- TEXT EXCERPT
On a side note, I have exams all this week and probably won't post anything, as usual. After that, however, precious freedom.
Jay Leno: "Later this week President Bush is coming to California. He is going to meet with our own Governor Davis, and the two of them are going to sit down and come up with the worst economic plan ever."
I think this is a good idea. Once they come up with the plan, we will just do the exact opposite.
I think one of the sources of frustration I have and maybe others have with bloggers and blogging comes from the lack of a separation between two types of communication.
To illustrate, imagine that I am a flaming liberal and I am watching the news on television among the company of several other looney leftists, and in reaction to some news report or other, I say things like, "I can't believe how much of an idiot our President is!" or "The friggin Republicans are a bunch of Nazis!" to the general agreement of those in the room with me. Is it acceptable for me to say such things? Do I really believe that Bush is a person of profound mental retardation having a mental age below three years and generally being unable to learn connected speech or guard against common dangers? Or that the members Republican Party are comparable to the Nazis? I probably don't. I'm probably just venting some anger, or disappointment about not having my team in power, or whatever. This is a reasonable thing for me to do among my compatriots, isn't it?
Now imagine that I am an extreme right-winger, but this time I am at a dinner party with acquantances, some of whom are very liberal, some of whom are moderate, some libertarian, some socialist, whatever. Suppose we are having a lively, yet calm, rational debate on some domestic policy issue, cutting taxes maybe. What if I were to phrase my arguments along the lines of "Anyone who doesn't believe cutting taxes for the wealthy makes everyone better off is an idiot!" or "The friggin Democrats are a bunch of Stalinists!" Is this acceptable? Do I really think these things? Maybe I do. Am I likely to convince anyone of my position? Likely not. In fact, my actions are quite rude considering the circumstances.
It seems to me that the blogosphere exists simultaneously in both of these worlds. It is both a calm, civilized dinner conversation, and a place for venting among like-minded peers. The problems arise, I think, when we mistake speech of type A for speech of type B. Or when we expect an atmosphere of type B, and get type A instead.
I myself prefer to keep my own hyperbole-laden ranting offline, as I'd like this blog to be a place for enlightened discourse, politely engaged. And it tires me greatly sometimes to read so much of the first type of communication at a time, especially when it represents views I'm inclined not to agree with, but even when it's the kind of talk that I spout about myself. Sometimes I read something on a blog that I myself might yell at the television in the privacy of my home, but cringe because I can imagine what adverse-minded people must think.
We all need to vent, however, and a blog is a good place for it. Sometimes it feels good to call an asshat an asshat. And sometimes it feels better to call someone a moron for doing something stupid like calling someone an asshat for no good reason. And sometimes it feels the best to say to this asshat who called you a moron, "Takes one to know one!" or "I know you are but what am I?" or possibly "I'm rubber and you're glue. Etc..." It's impossible to be calm and considerate all of the time. It's part of the reason I post so rarely. Also, how hard is it to be aware of your audience when choosing your words when your audience could be anyone, including possibly everyone?
Here's an interesting NBER paper on an unintended effect of High Stakes Testing.

- DATA SHOWN
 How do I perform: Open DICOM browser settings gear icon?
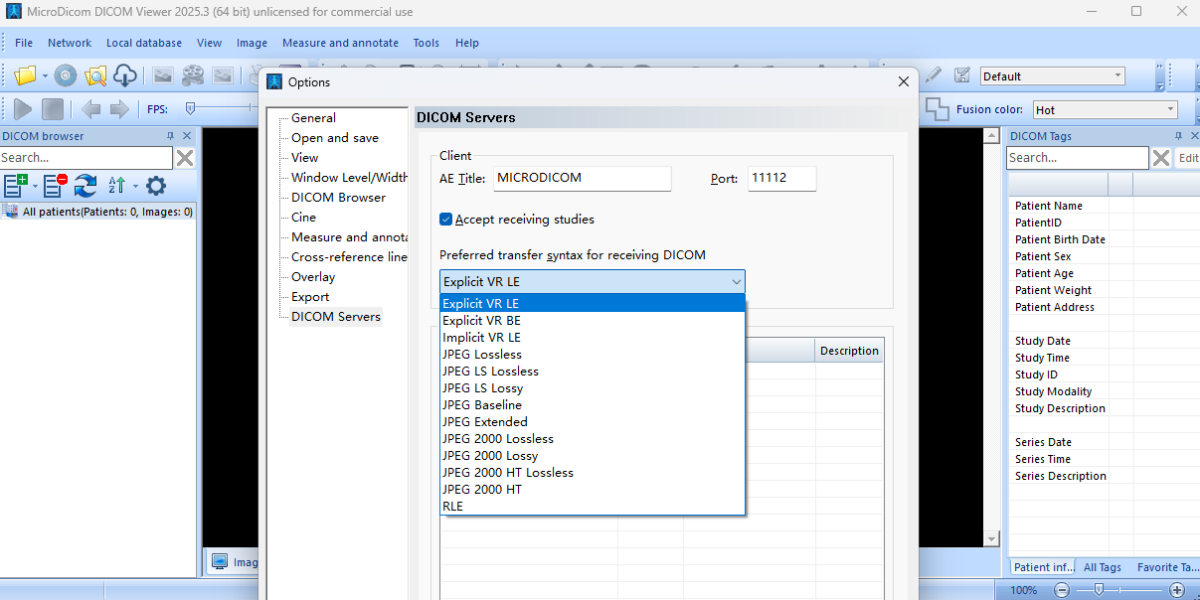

- EXERCISE SET
1. From the blog post, extract the passage between "To illustrate, imagine" and "compatriots, isn't it?", inclusive.
2. In the blog post, where does the writer prefer to keep hyperbole-laden ranting?
3. Summarize the blog post in two sentences.

- ANSWERS FOR THE EXERCISE
1.
To illustrate, imagine that I am a flaming liberal and I am watching the news on television among the company of several other looney leftists, and in reaction to some news report or other, I say things like, "I can't believe how much of an idiot our President is!" or "The friggin Republicans are a bunch of Nazis!" to the general agreement of those in the room with me. Is it acceptable for me to say such things? Do I really believe that Bush is a person of profound mental retardation having a mental age below three years and generally being unable to learn connected speech or guard against common dangers? Or that the members Republican Party are comparable to the Nazis? I probably don't. I'm probably just venting some anger, or disappointment about not having my team in power, or whatever. This is a reasonable thing for me to do among my compatriots, isn't it?

2. Offline.

3. The blog post argues that the blogosphere is both a place for venting among like-minded peers and a calm, civilized dinner conversation, and that problems arise when one type of speech is mistaken for the other. The writer prefers to keep ranting offline so the blog can be a place for polite discourse, while granting that everyone needs to vent and that a blog is a good place for it.